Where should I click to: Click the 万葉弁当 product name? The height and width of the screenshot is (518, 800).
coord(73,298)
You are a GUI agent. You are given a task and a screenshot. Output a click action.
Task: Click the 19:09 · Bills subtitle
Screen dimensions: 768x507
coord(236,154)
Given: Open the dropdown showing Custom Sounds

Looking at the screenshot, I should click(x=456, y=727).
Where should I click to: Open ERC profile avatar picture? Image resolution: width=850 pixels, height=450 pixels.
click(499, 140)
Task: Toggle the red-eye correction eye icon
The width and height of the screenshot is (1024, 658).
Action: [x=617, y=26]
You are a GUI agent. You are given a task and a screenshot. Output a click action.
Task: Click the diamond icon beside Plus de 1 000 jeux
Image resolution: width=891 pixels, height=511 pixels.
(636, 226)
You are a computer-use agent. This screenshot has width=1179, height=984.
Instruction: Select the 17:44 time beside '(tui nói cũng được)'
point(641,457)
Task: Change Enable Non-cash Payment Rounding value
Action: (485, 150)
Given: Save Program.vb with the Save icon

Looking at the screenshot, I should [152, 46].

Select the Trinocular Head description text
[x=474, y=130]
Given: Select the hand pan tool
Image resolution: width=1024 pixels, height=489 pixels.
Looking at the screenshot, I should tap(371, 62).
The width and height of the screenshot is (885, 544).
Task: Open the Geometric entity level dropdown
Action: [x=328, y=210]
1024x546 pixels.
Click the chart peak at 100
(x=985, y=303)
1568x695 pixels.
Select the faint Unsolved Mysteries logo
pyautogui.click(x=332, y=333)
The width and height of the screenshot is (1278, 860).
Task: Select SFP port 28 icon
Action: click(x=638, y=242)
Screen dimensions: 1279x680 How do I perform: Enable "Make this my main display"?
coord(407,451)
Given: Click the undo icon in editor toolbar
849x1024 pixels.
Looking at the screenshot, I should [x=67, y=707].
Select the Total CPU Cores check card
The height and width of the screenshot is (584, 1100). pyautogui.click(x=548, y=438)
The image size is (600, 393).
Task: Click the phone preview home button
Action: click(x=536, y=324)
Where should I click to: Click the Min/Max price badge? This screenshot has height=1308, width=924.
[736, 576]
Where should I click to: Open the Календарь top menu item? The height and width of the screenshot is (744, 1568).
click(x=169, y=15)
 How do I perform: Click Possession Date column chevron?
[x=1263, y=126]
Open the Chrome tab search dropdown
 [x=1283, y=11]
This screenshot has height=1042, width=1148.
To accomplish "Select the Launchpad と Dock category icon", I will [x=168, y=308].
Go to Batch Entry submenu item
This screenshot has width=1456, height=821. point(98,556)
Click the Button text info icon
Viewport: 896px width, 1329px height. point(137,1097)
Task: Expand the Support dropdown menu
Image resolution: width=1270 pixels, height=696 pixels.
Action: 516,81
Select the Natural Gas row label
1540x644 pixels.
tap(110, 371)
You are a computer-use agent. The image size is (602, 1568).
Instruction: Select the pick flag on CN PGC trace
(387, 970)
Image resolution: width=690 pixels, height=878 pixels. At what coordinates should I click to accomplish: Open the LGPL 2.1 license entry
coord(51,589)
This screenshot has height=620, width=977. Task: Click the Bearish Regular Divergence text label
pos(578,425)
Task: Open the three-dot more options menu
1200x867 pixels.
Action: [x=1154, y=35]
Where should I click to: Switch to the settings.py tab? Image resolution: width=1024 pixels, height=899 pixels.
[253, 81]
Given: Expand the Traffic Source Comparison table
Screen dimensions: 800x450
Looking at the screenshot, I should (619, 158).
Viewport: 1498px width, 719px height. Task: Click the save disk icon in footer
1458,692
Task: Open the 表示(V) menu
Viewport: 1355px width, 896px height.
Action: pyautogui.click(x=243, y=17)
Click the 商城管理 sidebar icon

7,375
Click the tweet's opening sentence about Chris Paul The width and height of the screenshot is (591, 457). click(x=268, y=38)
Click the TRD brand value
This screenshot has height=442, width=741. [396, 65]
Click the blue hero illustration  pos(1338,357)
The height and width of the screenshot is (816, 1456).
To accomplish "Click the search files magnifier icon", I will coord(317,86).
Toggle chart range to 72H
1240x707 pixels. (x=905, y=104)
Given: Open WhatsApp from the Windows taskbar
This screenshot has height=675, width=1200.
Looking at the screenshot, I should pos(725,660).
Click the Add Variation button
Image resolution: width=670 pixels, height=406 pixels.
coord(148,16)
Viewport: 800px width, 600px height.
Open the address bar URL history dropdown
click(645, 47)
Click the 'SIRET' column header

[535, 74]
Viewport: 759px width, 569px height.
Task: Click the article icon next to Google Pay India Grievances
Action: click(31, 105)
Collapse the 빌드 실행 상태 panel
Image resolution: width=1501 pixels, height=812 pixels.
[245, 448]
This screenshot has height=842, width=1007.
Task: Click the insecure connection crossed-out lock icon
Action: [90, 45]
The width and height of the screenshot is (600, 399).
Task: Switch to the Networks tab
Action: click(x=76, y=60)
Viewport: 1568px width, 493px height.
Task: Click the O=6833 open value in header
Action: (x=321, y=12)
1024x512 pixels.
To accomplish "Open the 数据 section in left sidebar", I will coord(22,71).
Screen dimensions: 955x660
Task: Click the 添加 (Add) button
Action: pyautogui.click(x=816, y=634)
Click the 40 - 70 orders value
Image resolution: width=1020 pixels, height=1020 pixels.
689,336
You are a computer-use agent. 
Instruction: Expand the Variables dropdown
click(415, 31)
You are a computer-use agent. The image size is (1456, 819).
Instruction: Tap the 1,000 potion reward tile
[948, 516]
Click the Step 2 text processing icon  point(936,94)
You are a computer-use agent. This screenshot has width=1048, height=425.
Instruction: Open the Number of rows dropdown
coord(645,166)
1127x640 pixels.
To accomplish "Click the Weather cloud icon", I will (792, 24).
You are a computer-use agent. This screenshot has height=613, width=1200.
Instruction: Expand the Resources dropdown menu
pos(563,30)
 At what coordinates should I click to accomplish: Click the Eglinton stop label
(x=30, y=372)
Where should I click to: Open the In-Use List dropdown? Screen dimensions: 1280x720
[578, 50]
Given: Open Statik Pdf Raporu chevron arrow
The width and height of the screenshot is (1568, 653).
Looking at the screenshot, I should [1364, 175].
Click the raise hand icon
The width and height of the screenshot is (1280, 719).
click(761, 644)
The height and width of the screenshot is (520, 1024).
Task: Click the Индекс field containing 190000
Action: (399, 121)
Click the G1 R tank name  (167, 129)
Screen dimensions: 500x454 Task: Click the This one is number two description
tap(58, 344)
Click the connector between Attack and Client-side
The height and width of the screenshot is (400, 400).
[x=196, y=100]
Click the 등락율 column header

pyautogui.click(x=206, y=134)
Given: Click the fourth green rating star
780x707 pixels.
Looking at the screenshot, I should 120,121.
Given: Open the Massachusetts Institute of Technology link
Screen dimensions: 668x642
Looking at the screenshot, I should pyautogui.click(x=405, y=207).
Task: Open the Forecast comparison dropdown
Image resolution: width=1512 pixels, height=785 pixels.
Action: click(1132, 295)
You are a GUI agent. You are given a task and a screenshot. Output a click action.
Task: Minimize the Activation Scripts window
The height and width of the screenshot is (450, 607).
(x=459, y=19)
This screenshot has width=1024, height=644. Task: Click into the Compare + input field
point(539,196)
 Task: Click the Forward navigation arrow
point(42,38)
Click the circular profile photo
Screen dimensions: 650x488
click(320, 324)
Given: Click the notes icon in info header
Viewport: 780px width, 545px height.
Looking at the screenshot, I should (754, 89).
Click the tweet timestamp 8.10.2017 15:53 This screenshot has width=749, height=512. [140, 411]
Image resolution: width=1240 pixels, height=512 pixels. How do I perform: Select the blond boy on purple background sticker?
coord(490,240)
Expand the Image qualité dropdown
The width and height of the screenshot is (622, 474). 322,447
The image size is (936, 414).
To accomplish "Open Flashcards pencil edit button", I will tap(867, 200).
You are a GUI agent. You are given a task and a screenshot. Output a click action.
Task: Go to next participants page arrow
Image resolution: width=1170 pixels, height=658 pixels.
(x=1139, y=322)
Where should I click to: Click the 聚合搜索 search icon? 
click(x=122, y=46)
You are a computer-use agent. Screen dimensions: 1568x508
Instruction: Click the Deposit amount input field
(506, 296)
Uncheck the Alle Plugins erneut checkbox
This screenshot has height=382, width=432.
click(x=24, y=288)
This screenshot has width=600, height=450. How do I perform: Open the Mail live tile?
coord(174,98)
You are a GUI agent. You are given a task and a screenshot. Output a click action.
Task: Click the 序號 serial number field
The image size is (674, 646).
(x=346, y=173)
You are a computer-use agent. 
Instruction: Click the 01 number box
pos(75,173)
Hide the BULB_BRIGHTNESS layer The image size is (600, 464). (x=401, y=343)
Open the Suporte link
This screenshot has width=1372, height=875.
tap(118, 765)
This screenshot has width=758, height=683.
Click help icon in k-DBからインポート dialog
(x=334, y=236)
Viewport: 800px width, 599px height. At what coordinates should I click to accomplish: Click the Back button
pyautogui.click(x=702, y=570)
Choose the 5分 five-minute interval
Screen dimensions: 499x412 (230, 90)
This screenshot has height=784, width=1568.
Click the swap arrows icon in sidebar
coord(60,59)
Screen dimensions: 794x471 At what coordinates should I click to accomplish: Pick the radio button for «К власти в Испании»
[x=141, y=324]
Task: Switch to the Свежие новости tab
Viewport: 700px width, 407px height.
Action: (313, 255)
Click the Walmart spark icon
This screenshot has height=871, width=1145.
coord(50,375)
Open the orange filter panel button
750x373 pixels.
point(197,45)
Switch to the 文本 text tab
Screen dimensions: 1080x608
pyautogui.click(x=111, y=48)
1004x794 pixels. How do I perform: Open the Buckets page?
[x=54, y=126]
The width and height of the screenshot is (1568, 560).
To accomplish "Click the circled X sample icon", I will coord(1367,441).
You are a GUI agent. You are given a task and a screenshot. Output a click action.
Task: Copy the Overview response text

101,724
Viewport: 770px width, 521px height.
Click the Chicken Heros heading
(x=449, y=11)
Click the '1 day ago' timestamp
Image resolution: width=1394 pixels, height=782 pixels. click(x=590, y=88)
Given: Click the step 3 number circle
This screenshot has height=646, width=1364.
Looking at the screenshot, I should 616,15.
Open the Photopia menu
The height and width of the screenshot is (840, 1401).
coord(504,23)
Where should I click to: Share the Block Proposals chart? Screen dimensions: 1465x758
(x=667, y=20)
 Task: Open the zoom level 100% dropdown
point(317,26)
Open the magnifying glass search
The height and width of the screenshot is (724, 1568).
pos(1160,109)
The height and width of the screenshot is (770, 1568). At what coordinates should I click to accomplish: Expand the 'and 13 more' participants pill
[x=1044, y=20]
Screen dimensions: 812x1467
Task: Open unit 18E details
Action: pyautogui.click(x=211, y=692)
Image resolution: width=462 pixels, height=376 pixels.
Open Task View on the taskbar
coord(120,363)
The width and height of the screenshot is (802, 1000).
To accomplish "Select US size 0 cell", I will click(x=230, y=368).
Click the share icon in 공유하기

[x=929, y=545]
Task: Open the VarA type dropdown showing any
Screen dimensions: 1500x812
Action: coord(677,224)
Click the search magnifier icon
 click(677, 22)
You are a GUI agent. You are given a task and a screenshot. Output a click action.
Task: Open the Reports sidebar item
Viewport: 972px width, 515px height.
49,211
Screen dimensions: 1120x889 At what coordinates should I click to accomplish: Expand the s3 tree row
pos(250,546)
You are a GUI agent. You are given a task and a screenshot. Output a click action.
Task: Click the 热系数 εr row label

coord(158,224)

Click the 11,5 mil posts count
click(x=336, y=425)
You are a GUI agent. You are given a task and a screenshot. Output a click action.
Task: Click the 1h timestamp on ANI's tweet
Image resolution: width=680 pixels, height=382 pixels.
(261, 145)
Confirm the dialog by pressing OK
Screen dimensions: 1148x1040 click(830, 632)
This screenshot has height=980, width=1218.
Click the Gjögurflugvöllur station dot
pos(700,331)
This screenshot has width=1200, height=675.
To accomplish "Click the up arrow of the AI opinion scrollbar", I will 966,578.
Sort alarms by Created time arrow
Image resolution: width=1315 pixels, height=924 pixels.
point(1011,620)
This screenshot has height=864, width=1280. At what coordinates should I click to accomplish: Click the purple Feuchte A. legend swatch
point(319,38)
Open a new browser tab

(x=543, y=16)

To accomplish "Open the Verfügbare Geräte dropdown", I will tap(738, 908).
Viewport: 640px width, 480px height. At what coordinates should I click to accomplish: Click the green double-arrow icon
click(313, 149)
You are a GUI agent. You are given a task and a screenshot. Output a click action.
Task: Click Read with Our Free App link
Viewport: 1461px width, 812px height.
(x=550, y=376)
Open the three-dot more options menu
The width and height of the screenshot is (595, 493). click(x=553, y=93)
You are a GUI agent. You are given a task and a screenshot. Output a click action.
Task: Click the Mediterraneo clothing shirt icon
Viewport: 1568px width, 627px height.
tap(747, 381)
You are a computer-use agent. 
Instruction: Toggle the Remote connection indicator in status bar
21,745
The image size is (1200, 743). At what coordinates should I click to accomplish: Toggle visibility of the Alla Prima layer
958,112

----

Task details: A verbatim transcription is required of the lines from the one with "Task: Click the Mediterraneo" through the final line of the entries above, and of nothing else.

Your response:
Task: Click the Mediterraneo clothing shirt icon
Viewport: 1568px width, 627px height.
tap(747, 381)
You are a computer-use agent. 
Instruction: Toggle the Remote connection indicator in status bar
21,745
The image size is (1200, 743). At what coordinates should I click to accomplish: Toggle visibility of the Alla Prima layer
958,112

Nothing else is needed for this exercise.